New York, one of 13 states in which legislative power is split between two parties, is one of the last still working on its new map. New York City's ethnic diversity is a factor in the delay.

For more than a year the state's Republican-led Senate and Democrat-controlled Assembly tried to draft a compromise. Finally last week, in response to a federal court's threat to impose its own plan, the Legislature quickly accepted a map drawn by a state court panel. That plan includes one new, largely Hispanic district, in addition to the seat held by Rep. Jose Serrano (D) of the Bronx. Most legislators see the plan as more protective of incumbents than the federal plan.

Still, the federal plan, which would create two new Hispanic districts, is by no means dead. Some black legislators say the plan could siphon key votes from their districts. However, Latino groups note that Hispanics now account for one-fourth of the Big Apple's population, and some say they will sue if the federal plan is not accepted.

Gov. Mario Cuomo, who signed the Legislature's bill late last week, also urged the US Department of Justice, which must review the legislative remap, to require another new Hispanic district.
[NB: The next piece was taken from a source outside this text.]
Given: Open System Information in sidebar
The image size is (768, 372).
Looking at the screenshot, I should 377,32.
Mayor David Dinkins also favors such a move.

The court responsible for the federal plan said a few days ago that its plan will be imposed on the state unless federal officials approve the state's plan by July 8.

Most New York congressmen point to the fast-approaching Sept. 15 primary and say they are eager for any kind of line. "Let's just get this thing settled and have some elections," says Howard Doyle, a spokesman for Congressman Ackerman.
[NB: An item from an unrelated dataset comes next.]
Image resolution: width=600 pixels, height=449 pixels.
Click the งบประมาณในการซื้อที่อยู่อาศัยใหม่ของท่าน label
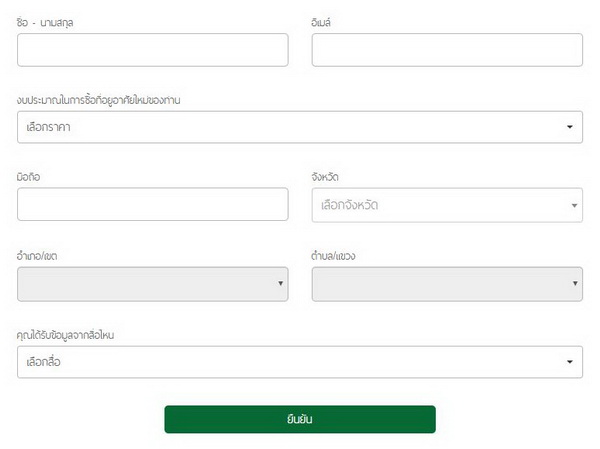(98, 99)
Experts agree that one of the toughest redistricting chores is redrawing district lines where party control is divided. Mr. Storey notes that courts moved in with substitute plans in both California and Illinois when Democratic-controlled legislatures and Republican governors could not agree. New York's legislature just happened to get blocked later than most other states, he says.

Historically, congressional districts were seldom drawn in neat squares. Yet Richard Niemi, a political scientist at the University of Rochester in New York, says district lines are changed much more today than they were during the first half of the century. Most analysts agree that the Voting Rights Act is playing a major role in creating odd-shaped districts. Geographically distant neighborhoods are sometimes linked by slender stretches of shore or highway.

Under New York's state plan, Westchester County, which lies just north of New York City and has a population of 900,000 - almost enough people to make up two districts - would no longer have any one district entirely inside county lines. Democratic Rep. Nita Lowey's district, for instance, would edge across the Bronx into Queens for one-third of its constituents.

To some observers, this kind of nipping and tucking destroys what they see as a natural community of interest. Anthony Cupaiuolo happens to be one of Ms. Lowey's constituents as well as director of the Michaelian Institute for Sub/Urban Governance at Pace University in New York City. Dr. Cupaiuolo says the reach of Lowey's new district into Queens is "outrageous and unfair."

It is more "politics as usual," in his view, than an effort to meet the technical requirements of the Voting Rights Act.

Bill Stevens, a longtime staff member of New York's Republican Senate, agrees that some of the new districts under the state plan look "very, very strange."

It is not unusual, he says, to see a district that literally runs along a highway, wraps around a river, or bisects county lines. Yet in all cases, he says, the lines are intended to meet the aim of the Voting Rights Act.

Just how high a percentage of minority residents is necessary to ensure that the group's voting strength is maximized, however, remains unclear. One of the difficulties, with Hispanics in particular, says Mr. Niemi, is that figures on citizenship [thus, voter eligibility] can be hard to come by.

Niemi says he thinks that some aspect of the Voting Rights Act, such as its effect on district compactness, may well come before the US Supreme Court for a more refined definition in a case during the 1990s.